▶ [Page text]:
This suggests that sugar composition does affect gene expression as shown with the low p-values (rejecting the null hypothesis that sugar composition does not affect gene expression). This shows that certain genes are differentially expressed between date palm fruits with different sugar composition.

Q3.3. Report the results table for the top 10 differentially expressed genes according to adjusted p-value (i.e., FDR). Then, for each of the three genes below Do you consider the gene(s) to be differentially expressed, both statistically and biologically in terms of log fold-change? Why or why not [ 1 point ].

▶ [Brief 1]:
Answer these from the page text:
(a) Which null hypothesis do the low p-values reject?
(b) By what measure should the top 10 differentially expressed genes be ranked?
(c) How many points is Q3.3 worth?
▶ [Brief 2]:
Echo the stretch of the page text from "This suggests that" through "different sugar composition.".
These lines are separate material, unrelated to the page text.

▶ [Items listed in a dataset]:
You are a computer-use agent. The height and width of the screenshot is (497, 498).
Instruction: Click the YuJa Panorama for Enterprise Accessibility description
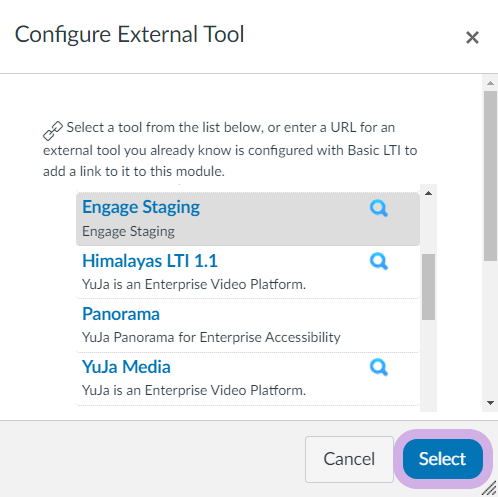coord(211,337)

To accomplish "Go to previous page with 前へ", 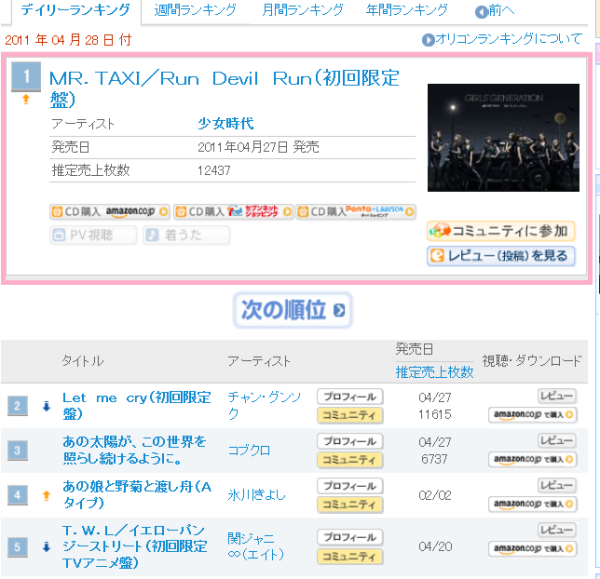I will [x=496, y=12].
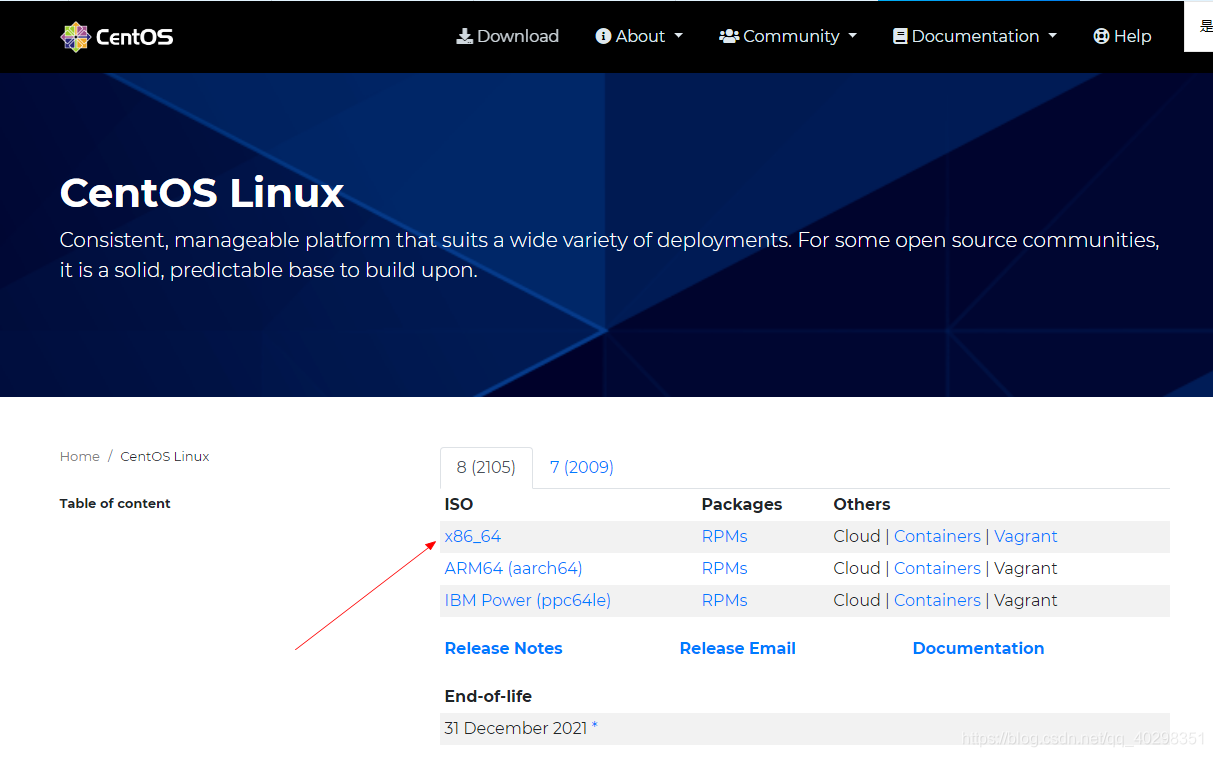Click the CentOS logo in the navbar
1213x757 pixels.
115,36
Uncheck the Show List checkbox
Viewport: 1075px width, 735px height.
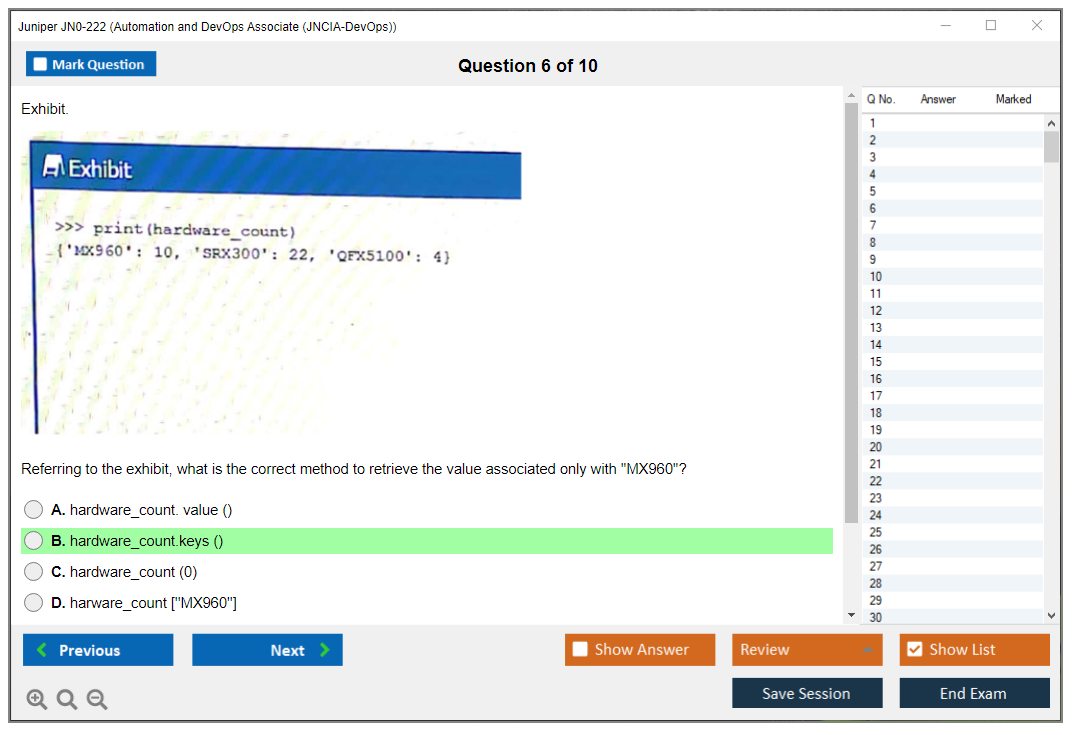(x=914, y=650)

▶ [Exercise solution 1]:
(a) That sugar composition does not affect gene expression.
(b) By adjusted p-value (FDR).
(c) 1 point.

▶ [Exercise solution 2]:
This suggests that sugar composition does affect gene expression as shown with the low p-values (rejecting the null hypothesis that sugar composition does not affect gene expression). This shows that certain genes are differentially expressed between date palm fruits with different sugar composition.